1.一种用于利用自动化机床(1)加工一个或多个工件(2)的方法,其中,加工头(6)和工件(2)相对于彼此沿着加工轨迹运动,其中,所述加工轨迹通过加工参数来确定,所述方法具有以下步骤,所述步骤分别被实施用于加工一个或多个工件(2)中的一个:
-根据预先给定的加工参数沿着所述加工轨迹加工(s1)所述工件(2);
-在沿着所述加工轨迹加工所述工件(2)期间测量(s2)一个或多个加工参量、特别是加工参量的一条或多条变化曲线;
-借助于基于成本函数和至少一个边界条件的优化方法来优化(s4)加工参数,
其中,借助于加工模型,根据在优化时考虑的加工参数来确定建模的加工参量和配属于该建模的加工参量的不确定参量,所述加工模型设置为回归模型,
其中,所述边界条件与围绕所述建模的加工参量的、取决于预先给定的概率的数值范围相关,
其中,所述建模的加工参量、所述不确定参量和所述预先给定的概率说明围绕经建模的加工参量的数值范围。

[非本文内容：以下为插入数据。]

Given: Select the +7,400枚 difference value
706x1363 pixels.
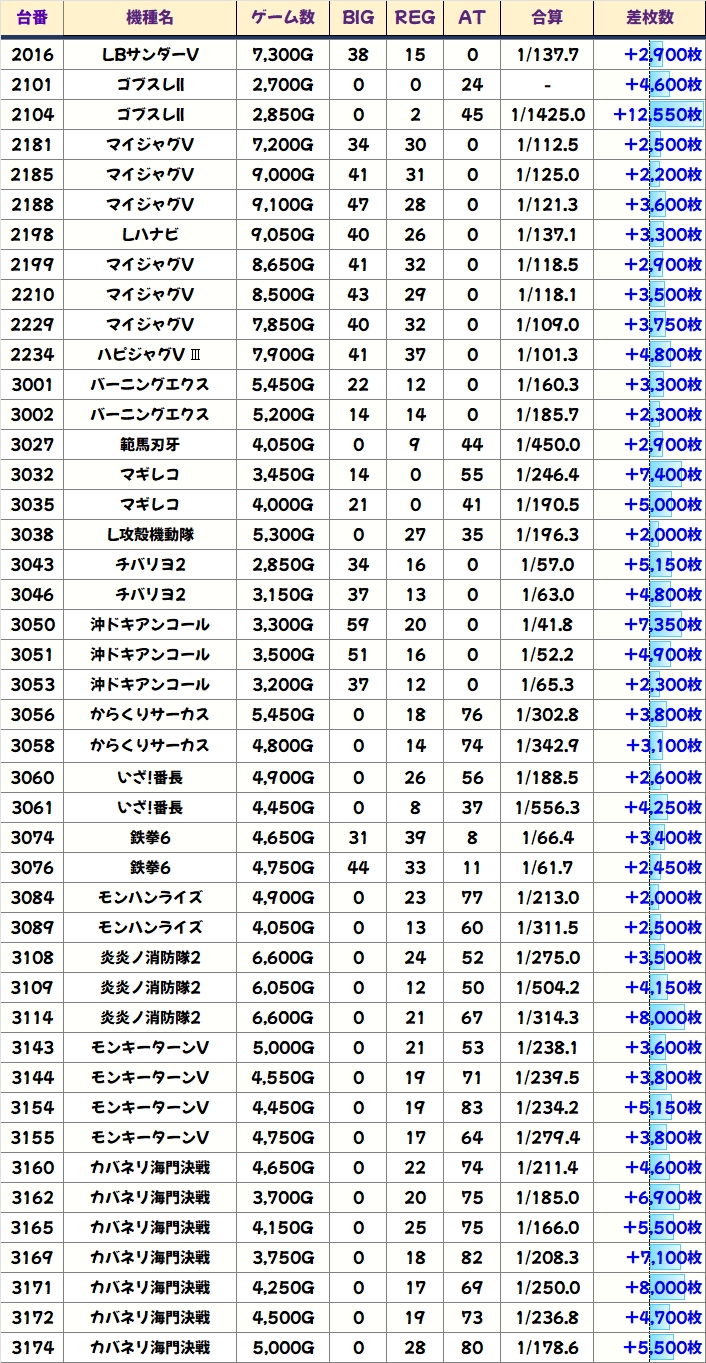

2.根据权利要求1所述的方法,其中,当预先给定的边界值位于用于加工参量的数值范围内时,满足边界条件。
3.根据权利要求1或2所述的方法,其中,所述加工轨迹被划分为如下轨迹区段,在所述轨迹区段中,基于一个或多个加工参数来加工所述工件(2)。
4.根据权利要求3所述的方法,其中,针对优化所考虑的成本函数取决于一个或多个取决于所建模的加工参量的质量参数,其中,所述一个或多个质量参数尤其通过所建模的加工参量的变化曲线来确定或取决于所建模的加工参量的变化曲线,并且尤其作为所建模的加工参量的变化曲线的平均值、最大值、最小值针对整个加工轨迹或单独地针对一个、一些或所有轨迹区段来说明。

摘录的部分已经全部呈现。